New York Lieut. Gov. Richard Ravitch on Monday called for an overhaul of the state Medicaid system, which he said was on an unsustainable growth path.
“The current state budget crisis is threatening New York’s ability to handle the growth of this program without dramatically raising taxes or cutting other essential government services,” Ravitch said in a press release accompanying a Medicaid report.
Ravitch called for rate-setting authority for Medicaid reimbursement to be moved from the Legislature, where it is done by statute, to the state Department of Health, where it would be set by an expert panel under the state Medicaid director.
The report recommended the state consolidate Medicaid administration, from an approach Ravitch characterized as fragmented, and take over the counties’ share of costs.
Medicaid costs were responsible for more than a third of the state’s all-funds budget in fiscal 2010, the report said. Including federal funds, the program costs more than $50 billion in a $130.94 billion budget. The program is expected to cost $63.5 billion by fiscal 2014.
“It’s a significant part of their budget,” said Standard & Poor’s analyst Robin Prunty. “They provide, on a relative basis compared to other states, a pretty high level of benefits. So it has been a costly program.”
Medicaid budgeting is difficult for states in times of economic hardship because caseloads tend to rise at the same time fiscal challenges are hurting revenue, according to Prunty.

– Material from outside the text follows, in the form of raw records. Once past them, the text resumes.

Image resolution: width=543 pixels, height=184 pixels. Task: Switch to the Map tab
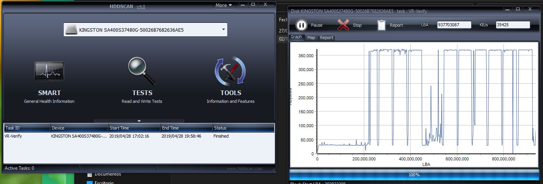pos(311,37)
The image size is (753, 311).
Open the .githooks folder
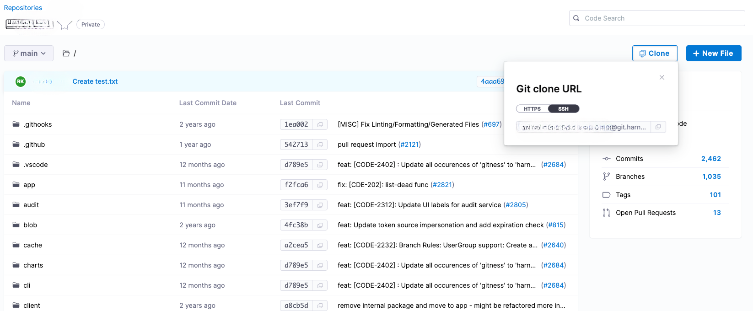[x=38, y=124]
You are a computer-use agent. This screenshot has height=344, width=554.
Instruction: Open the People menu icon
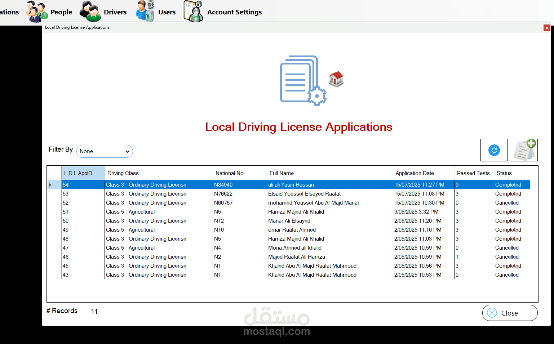tap(37, 12)

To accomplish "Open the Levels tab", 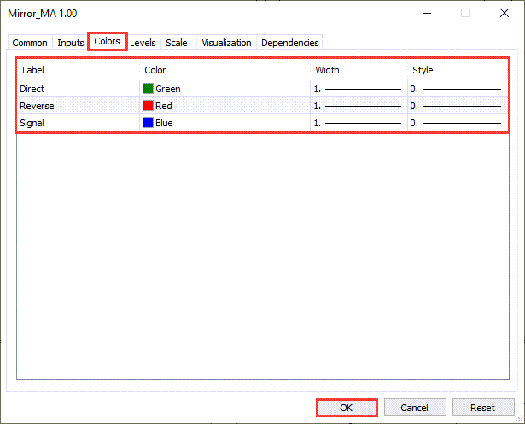I will [x=143, y=43].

Counties in New York pay for a share of state Medicaid funding.
“County property taxpayers should never have been in the business of paying for the state’s Medicaid program in the first place,” said Mark LaVigne, deputy director of the New York State Association of Counties. “This is a perfect opportunity to begin to transition county property tax payers out of paying for the state’s Medicaid program.”
New York capped county contributions to the state Medicaid budget in 2005 at a time when they covered about 50% of the state’s share of the program. Today, counties cover about 20%, LaVigne said.
The proposal to have rates set by the Department of Health, rather than the Legislature, would better incorporate cost changes due to new technology, the report said. The Legislature adjusts rates with formulas indexed to inflation.
The potential for lower reimbursement rates under a new cost control system doesn’t sit well with the Healthcare Association of New York State, which advocates on behalf of state health care providers.
“Lowering reimbursement rates is not the solution,” said HANYS spokesman William Van Slyke. “Providers are already paid well-under what their costs are for Medicaid and for Medicare.”
Ravitch also proposed that the state seek a change in federal formulas for Medicaid reimbursement, which is based on average per capital income relative to the national average.
New York has unusually large populations of both needy and affluent residents, who skew the average. New York gets the minimum Medicaid reimbursement of 50% under this formula. Ravitch prefers a formula that would take into account poverty rates or care for elderly, which tends to cost more.